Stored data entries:
- Opening Delimiter -
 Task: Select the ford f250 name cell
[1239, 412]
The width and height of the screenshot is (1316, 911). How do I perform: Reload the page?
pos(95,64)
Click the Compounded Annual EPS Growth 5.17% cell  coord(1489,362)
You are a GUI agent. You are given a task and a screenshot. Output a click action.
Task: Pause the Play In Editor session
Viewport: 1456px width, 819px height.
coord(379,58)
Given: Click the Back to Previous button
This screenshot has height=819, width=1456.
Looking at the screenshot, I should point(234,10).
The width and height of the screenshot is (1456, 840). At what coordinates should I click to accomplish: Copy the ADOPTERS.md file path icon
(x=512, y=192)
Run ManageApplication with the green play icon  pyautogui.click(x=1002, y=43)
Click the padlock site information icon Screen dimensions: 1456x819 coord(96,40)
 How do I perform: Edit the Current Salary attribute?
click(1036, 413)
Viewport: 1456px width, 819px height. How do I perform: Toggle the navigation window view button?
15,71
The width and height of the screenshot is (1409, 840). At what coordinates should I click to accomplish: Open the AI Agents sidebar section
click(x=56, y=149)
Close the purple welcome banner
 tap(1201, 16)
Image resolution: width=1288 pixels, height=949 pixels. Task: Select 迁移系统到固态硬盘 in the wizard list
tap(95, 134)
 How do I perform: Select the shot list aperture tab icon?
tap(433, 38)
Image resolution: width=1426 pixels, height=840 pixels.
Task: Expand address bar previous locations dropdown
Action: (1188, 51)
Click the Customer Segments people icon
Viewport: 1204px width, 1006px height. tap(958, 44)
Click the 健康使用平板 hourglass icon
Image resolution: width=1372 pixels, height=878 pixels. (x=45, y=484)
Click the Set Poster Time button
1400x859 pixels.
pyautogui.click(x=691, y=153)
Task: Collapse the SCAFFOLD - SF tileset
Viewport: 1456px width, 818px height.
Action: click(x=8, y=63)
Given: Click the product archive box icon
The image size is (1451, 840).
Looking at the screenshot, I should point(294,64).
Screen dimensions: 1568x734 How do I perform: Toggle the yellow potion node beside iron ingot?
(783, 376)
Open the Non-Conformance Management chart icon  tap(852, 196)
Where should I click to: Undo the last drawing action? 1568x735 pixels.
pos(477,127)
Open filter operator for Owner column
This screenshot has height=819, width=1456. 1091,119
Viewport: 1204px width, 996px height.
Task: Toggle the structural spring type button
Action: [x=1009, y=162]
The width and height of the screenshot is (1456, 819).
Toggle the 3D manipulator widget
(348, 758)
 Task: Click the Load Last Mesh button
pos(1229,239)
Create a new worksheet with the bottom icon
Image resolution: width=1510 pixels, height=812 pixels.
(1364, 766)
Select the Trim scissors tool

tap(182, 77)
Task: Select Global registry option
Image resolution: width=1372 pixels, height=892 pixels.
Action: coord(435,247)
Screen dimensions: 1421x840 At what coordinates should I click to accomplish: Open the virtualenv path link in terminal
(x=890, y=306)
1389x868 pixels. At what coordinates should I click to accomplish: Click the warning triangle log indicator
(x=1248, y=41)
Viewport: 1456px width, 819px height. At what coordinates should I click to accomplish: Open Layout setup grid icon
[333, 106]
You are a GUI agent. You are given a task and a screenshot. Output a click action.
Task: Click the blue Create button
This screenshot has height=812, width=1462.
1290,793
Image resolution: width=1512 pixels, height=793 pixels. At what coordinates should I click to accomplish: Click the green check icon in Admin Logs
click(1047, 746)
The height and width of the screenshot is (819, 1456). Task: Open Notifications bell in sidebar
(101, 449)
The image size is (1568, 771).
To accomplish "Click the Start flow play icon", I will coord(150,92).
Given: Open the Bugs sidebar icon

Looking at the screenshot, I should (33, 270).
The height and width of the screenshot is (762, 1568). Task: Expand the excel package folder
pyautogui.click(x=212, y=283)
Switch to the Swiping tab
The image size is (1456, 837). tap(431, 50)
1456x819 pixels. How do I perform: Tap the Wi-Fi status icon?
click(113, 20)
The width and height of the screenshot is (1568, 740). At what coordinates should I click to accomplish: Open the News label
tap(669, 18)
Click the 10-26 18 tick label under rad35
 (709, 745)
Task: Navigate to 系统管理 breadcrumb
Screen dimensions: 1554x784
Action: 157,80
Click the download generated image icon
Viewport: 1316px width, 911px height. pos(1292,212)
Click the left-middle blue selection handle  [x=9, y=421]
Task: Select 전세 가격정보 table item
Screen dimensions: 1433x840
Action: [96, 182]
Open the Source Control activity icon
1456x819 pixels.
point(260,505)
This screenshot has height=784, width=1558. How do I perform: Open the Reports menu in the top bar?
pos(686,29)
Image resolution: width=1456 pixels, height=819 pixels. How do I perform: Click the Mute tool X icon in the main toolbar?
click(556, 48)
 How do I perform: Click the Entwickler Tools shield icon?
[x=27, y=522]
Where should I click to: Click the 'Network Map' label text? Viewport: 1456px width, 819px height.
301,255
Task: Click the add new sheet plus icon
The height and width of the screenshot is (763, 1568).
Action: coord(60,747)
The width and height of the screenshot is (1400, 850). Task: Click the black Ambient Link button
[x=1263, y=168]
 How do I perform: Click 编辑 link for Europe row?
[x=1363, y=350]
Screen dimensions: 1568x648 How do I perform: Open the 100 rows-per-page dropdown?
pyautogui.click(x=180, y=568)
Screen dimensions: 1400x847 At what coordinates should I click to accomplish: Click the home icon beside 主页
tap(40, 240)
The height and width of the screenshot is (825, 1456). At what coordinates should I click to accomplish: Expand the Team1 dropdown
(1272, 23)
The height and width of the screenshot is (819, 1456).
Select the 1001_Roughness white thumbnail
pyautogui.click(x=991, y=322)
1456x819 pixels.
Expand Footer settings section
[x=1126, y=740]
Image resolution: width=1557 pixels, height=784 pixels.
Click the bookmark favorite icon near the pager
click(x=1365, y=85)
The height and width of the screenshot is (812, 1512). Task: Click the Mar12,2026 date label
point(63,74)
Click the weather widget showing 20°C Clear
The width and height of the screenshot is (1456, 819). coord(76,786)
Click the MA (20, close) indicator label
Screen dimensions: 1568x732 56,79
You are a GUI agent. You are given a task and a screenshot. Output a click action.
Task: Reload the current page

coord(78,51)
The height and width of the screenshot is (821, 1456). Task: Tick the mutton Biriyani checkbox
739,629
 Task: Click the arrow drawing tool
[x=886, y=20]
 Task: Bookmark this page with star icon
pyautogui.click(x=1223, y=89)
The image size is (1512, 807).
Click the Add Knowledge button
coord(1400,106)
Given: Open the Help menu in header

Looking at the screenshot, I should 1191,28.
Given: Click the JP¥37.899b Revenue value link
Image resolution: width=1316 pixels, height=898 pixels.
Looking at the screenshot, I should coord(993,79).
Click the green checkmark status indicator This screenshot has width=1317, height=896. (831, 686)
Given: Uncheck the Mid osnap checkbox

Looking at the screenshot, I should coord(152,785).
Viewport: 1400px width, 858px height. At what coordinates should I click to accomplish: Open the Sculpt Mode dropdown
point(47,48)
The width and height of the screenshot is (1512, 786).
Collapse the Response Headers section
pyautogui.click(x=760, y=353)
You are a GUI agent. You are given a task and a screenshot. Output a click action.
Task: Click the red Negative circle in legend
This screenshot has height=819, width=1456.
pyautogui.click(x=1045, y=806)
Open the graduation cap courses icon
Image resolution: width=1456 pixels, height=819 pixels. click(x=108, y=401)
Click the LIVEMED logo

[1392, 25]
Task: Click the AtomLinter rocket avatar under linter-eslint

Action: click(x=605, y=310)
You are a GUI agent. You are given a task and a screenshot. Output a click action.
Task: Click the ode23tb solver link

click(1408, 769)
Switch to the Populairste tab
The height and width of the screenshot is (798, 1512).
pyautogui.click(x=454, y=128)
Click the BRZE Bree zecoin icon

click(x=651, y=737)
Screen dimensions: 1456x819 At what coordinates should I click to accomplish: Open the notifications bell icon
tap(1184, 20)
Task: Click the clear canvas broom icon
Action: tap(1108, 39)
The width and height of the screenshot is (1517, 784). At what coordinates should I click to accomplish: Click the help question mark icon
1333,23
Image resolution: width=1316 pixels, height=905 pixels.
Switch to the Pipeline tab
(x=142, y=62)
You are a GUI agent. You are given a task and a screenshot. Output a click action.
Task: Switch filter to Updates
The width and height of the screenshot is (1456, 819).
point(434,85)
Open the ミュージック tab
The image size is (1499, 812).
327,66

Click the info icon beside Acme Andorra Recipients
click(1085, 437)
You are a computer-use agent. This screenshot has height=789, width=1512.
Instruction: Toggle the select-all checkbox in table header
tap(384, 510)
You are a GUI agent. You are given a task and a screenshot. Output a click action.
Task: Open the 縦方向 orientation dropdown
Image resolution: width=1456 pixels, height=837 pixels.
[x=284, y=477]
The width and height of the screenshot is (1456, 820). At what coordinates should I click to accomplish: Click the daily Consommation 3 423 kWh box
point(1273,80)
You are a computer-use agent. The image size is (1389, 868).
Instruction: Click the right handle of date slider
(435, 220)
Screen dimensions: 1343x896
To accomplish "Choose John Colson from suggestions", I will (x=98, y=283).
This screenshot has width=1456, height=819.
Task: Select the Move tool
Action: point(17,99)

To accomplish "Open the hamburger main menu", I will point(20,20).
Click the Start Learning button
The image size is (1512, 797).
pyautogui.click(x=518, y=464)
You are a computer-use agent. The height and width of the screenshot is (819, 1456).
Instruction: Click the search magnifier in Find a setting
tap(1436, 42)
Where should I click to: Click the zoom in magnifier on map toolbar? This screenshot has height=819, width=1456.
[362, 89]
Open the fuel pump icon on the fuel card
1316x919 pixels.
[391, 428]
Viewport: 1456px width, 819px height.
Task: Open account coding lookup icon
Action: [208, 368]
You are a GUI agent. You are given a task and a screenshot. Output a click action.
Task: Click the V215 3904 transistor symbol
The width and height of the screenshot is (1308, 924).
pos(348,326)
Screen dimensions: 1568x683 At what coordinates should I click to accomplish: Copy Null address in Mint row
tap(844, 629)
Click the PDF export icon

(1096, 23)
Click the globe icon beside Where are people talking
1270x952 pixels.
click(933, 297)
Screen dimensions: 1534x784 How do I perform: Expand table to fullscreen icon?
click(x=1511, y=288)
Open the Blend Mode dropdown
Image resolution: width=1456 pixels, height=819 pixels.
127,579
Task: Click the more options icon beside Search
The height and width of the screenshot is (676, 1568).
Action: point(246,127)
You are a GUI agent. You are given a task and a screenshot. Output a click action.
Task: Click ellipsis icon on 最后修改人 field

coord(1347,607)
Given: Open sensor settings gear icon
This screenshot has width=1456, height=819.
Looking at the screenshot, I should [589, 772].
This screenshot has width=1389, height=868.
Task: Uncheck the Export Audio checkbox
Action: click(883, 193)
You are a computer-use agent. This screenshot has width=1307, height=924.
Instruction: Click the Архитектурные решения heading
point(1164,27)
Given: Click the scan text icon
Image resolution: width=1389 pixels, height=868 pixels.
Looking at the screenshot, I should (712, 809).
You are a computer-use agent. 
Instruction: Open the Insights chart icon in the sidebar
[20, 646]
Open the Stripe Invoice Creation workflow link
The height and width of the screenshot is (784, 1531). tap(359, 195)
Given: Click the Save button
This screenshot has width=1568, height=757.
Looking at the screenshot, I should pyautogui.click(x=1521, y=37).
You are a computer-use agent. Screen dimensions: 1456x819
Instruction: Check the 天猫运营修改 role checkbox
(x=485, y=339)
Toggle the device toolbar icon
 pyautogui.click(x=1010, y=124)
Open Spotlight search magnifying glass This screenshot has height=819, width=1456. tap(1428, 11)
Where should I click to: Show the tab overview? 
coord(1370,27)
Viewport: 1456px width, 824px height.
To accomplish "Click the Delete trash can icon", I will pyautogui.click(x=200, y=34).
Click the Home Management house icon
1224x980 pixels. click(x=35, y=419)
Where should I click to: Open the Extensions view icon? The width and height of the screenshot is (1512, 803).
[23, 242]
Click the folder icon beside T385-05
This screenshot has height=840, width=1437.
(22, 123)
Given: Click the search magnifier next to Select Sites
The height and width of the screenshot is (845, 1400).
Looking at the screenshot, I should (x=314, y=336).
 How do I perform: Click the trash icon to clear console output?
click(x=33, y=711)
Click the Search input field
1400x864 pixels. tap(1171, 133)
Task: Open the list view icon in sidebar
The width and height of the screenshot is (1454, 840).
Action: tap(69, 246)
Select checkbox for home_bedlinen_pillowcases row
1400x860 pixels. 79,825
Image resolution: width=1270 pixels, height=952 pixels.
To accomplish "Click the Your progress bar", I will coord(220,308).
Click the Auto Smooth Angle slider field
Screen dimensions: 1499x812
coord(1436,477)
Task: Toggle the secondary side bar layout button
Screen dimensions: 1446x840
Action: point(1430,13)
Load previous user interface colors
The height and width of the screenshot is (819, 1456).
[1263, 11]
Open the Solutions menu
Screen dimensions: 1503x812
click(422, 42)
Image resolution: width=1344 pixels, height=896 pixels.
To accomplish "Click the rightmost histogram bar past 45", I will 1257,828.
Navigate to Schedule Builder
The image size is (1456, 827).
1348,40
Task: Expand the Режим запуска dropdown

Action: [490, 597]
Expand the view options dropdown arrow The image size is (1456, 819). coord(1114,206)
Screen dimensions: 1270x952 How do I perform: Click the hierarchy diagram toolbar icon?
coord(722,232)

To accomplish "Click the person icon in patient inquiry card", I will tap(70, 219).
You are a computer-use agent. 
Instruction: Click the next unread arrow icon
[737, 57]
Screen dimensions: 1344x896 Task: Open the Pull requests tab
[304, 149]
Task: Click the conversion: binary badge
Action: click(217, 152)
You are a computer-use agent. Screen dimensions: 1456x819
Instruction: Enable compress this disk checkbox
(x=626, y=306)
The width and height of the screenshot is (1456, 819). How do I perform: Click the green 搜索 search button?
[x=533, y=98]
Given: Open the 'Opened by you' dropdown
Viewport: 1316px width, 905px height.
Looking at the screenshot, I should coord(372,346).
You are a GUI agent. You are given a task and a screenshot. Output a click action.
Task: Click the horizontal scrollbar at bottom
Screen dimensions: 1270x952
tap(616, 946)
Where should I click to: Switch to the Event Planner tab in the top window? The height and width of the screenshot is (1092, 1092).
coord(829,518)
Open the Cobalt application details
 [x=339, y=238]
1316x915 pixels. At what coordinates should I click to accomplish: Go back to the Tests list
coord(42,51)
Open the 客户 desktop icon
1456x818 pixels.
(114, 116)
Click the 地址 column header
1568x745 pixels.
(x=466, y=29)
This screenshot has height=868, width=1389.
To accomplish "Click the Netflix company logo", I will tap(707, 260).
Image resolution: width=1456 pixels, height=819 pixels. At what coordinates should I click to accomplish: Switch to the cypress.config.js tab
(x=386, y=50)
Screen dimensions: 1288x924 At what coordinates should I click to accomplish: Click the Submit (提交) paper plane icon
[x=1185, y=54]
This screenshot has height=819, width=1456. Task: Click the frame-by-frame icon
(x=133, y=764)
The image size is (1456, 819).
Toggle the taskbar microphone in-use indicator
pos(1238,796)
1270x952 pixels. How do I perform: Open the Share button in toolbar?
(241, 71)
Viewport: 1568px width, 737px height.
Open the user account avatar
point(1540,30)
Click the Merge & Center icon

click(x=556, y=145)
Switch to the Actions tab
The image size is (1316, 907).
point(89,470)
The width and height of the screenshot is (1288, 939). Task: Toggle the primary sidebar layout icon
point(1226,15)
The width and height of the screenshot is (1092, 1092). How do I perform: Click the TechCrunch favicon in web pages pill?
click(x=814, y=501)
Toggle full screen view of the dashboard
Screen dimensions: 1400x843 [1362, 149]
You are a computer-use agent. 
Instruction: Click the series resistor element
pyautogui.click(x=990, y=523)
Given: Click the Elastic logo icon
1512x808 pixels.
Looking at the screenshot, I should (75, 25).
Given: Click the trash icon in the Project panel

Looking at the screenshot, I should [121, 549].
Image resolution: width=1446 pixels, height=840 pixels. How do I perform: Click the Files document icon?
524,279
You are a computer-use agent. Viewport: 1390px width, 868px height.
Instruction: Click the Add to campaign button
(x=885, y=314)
- Closing Delimiter -
TRY IT: Look over the records. Copy the lines that include the word "blue".

OUTPUT FOR THIS TASK:
Task: Click the blue Create button
Click the left-middle blue selection handle  [x=9, y=421]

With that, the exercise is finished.